In case the transfer books of the Corporation shall not have been closed and
no date shall have been fixed as a record date for the determination of
the stockholders entitled to vote, those persons of record as of the
close of business on the day next preceding the date on which notice is
given, and not others, shall be entitled to vote at said meeting,
provided that any applicable provisions of law respecting publication
of such record date be observed.

     Section 10: Proxies.

     Unless otherwise provided in the Certificate of Incorporation, Each
stockholder having the right to vote shall, at every meeting of the
stockholders, be entitled to vote in person or by proxy appointed by
instrument in writing subscribed to by such stockholder or by his duly
authorized attorney, but no proxy shall be voted on or acted upon after
three (3) years from its date.

                              3

     Section 11: Action by Written Consent.

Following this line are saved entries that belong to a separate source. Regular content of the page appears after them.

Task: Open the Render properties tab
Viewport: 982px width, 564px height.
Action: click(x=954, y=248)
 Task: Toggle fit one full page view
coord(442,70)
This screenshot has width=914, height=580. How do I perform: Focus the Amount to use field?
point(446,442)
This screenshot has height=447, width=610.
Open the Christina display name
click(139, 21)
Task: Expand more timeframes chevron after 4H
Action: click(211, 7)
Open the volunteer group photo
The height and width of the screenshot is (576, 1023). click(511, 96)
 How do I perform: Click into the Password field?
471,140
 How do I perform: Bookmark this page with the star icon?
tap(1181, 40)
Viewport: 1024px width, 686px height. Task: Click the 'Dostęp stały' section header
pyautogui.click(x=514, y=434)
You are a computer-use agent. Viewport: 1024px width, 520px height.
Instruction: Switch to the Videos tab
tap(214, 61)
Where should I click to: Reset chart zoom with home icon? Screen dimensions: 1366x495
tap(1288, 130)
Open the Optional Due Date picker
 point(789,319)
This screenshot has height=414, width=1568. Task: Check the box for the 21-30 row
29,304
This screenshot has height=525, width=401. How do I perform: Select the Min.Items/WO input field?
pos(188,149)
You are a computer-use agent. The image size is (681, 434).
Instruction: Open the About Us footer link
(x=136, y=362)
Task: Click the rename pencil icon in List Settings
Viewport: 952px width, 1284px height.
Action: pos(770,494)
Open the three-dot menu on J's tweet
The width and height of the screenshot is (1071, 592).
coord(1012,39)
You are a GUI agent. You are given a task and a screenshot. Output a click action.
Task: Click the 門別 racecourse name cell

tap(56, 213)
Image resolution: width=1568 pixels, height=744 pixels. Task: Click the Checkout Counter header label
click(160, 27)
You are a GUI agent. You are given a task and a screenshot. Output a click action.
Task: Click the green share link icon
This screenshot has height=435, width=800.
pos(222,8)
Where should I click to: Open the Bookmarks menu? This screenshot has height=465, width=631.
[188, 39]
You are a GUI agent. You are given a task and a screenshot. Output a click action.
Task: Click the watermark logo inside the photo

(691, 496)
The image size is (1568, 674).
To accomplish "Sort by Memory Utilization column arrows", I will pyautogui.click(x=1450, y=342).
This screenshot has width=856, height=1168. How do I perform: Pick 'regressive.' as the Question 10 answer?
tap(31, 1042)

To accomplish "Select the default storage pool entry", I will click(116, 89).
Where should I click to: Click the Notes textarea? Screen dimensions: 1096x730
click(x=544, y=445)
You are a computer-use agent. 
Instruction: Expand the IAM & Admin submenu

     Unless otherwise provided in the Certificate of Incorporation,
any action required to be taken at any annual or special meeting of
stockholders of the Corporation, or any action which may be taken
without a meeting, may be taken without prior notice and without a vote,
if a consent in writing, setting forth the action so taken, shall be
signed by the holders of outstanding stock having not less than the
minimum number of votes that would be necessary to authorize or take
such action at a meeting at which all shares entitled to vote thereon
were present and voted.  Prompt notice of the taking of the corporate
action without a meeting by less than unanimous written consent shall
be given to those stockholders who have not consented in writing.

                         ARTICLE III


                          Directors

     Section 1: Number and Term.

          The number of directors which will constitute the whole
Board shall benot less than three (3), the exact number to be
determined by a resolution of the Board of Directors.  At the annual
election of directors to be held at the annual meeting of stockholders
in Fiscal Year 1987, the directors shall be divided into three (3)
classes, as nearly equal as possible, known as Class I, Class II, and
Class III.  The initial directors of Class I shall serve until the end
of the annual meeting of stockholders held in February 1988, at which
time the directors of Class I shall be elected for a term of three
(3) years and shall thereafter be elected every three (3) years for
three (3) year terms.  The initial directors of Class II shall serve
until the end of the annual meeting of stockholders held in February
1989, at which time the directors of Class II shall be elected for a
term of three (3) years and shall thereafter be elected every three
(3) years for three (3) year terms.  The initial directors of Class
III shall serve until the end of the annual meeting of stockholders
held in February 1990, at which time the directors of Class III shall
be elected for a term of three (3) years and shall thereafter be elected
every three (3) years for three (3) year terms.  Each director elected
shall hold office until his or her successor is elected and qualified.
Directors need not be stockholders.

     Section 2: Removal; Vacancies.

            (a) No director shall be removed from office by stockholders
before the end of his term except for cause and upon either (i) the
affirmative vote of the holders of at least 80% of the outstanding
shares of the Corporation's voting stock or (ii) the vote of a majority
of the entire Board of Directors then in office.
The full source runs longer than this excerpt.